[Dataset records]
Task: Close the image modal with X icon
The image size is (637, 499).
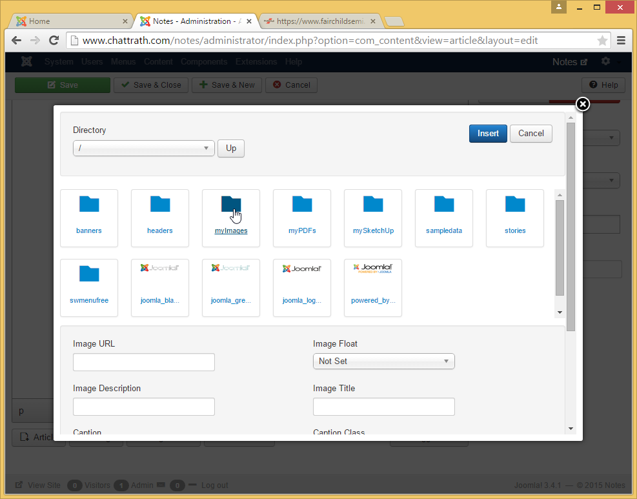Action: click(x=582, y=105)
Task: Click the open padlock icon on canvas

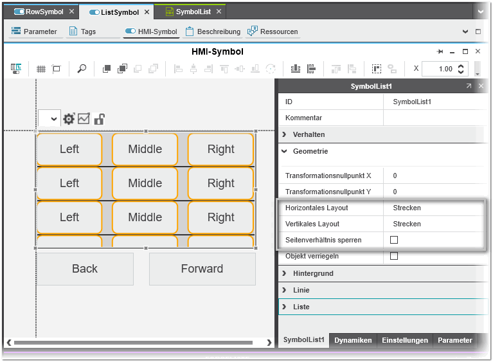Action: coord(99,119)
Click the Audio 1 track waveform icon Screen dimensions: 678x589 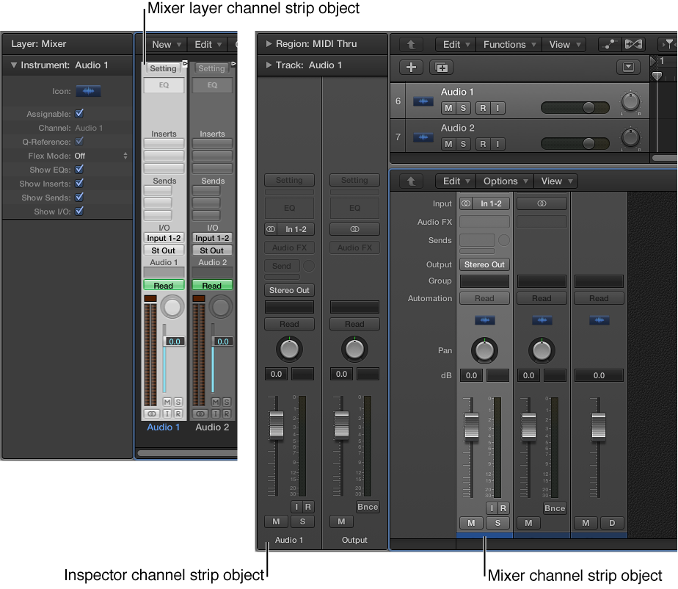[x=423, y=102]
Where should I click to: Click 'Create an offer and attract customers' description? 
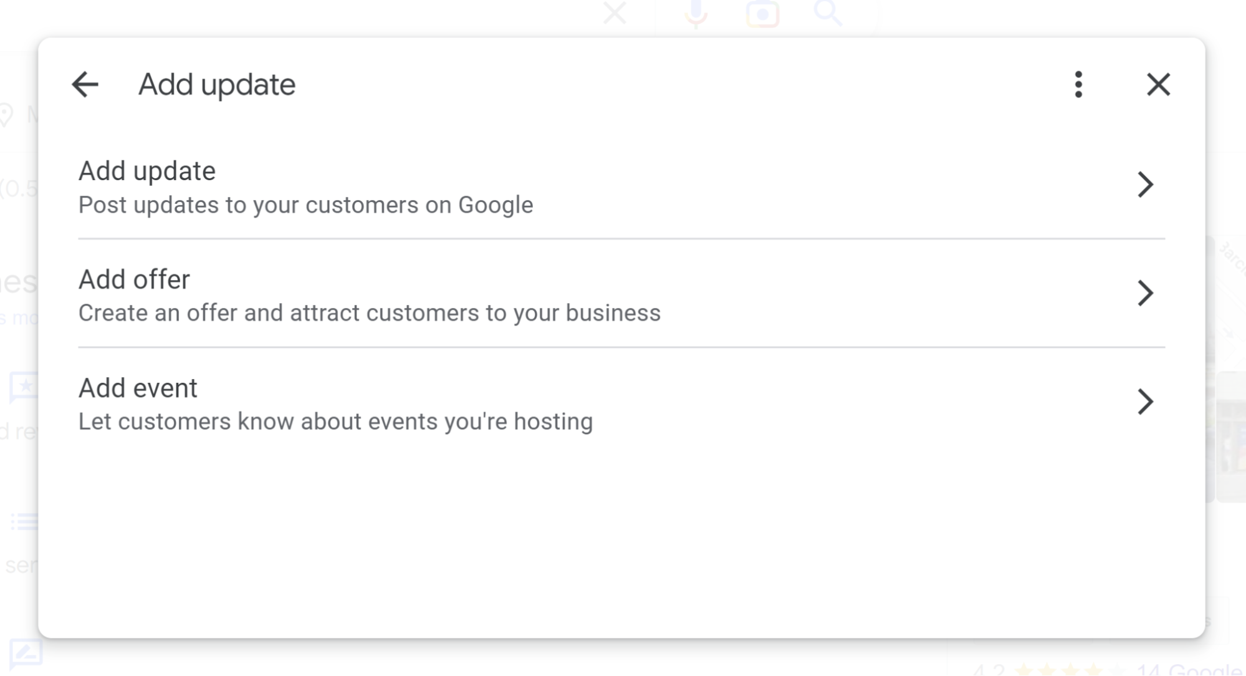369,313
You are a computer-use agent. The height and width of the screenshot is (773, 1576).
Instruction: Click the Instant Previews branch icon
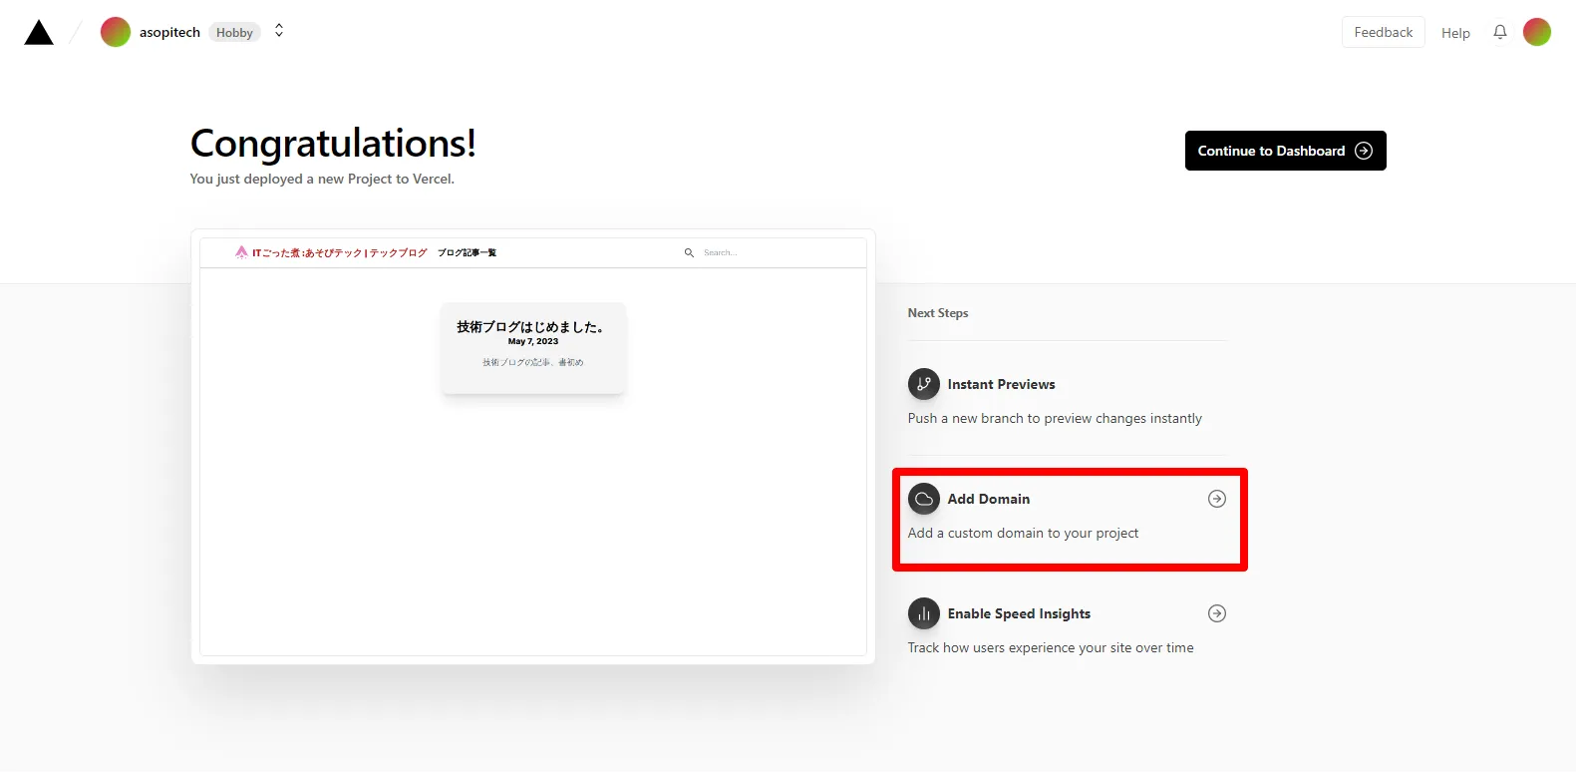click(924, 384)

**Task description**
Extract, word for word, every line from the one holding "Where should I" through the closing line of the data above. Do not include any pictures.

**Task answer**
Where should I click to: Click 'Create an offer and attract customers' description? 
369,313
You are a computer-use agent. The height and width of the screenshot is (773, 1576).
Instruction: Click the Instant Previews branch icon
click(924, 384)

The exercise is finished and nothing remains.